DENVER (CBS4) - Convicted killer Harold Henthorn, serving a life sentence for murdering his wife, is asking for a new trial claiming he paid his attorney more than a million dollars, but "he had sold me down the river."
Henthorn filed the new motion Tuesday asking that his life sentence be set aside and that he be given a new trial due to "ineffective assistance of counsel." Henthorn is incarcerated in a federal prison in Terre Haute, Indiana.
A federal jury convicted Henthorn of pushing his second wife, Toni, off a cliff in Rocky Mountain National Park in 2012. Prosecutors said Harold Henthorn would have been the beneficiary of $4.7 million dollars in life insurance he had taken out on his wife. Prosecutors also believe Henthorn killed his first wife, Lynn, who died in 1995 in Douglas County under mysterious circumstances.
In 2015, a jury deliberated for about 10 ½ hours before convicting Henthorn of murdering his second wife. Henthorn has always maintained his innocence.

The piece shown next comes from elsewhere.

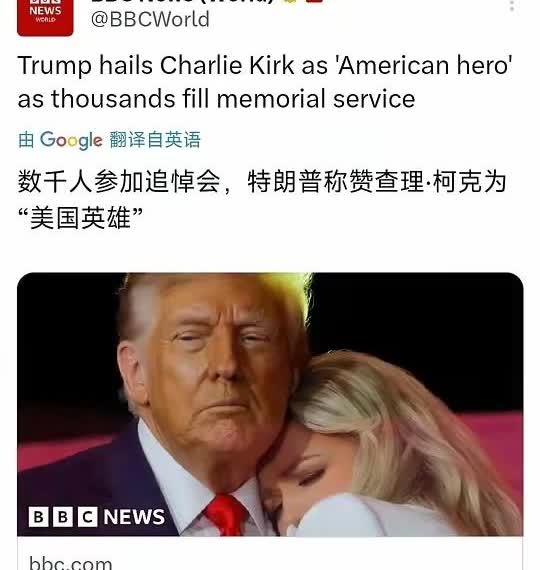This screenshot has height=570, width=540.
Task: Click the link card footer below image
Action: 270,553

In a five page explanation of his new claims, Henthorn said he paid his attorney, Craig Truman, $1,064,772. For his defense. But Henthorn writes that Truman "acted in his own self-interest and put his personal financial gain ahead of conducting a solid defense for me".
CBS4 contacted Truman who said he wouldn't discuss the case outside of court.
According to Henthorn, "Mr. Truman was dishonest with me regarding his strategy of defense for the purpose of fraud and extortion of money from me and my family. He never prepared any actual defense at all."
Henthorn writes that during the trial, Truman supplied him with a broken pen. "This prevented me from assisting with and being part of my defense".
"He was not working on my behalf but mislead(sic) me only for his own financial gain. It is not right or fair to defended(sic) in a murder trial by someone being dishonest or deceptive for their own personal advantage. Therefore I am requesting a re- trial with representation from an ethical attorney".
Henthorn's previous appeals have been rejected at every level. The United States Supreme Court refused to hear his case.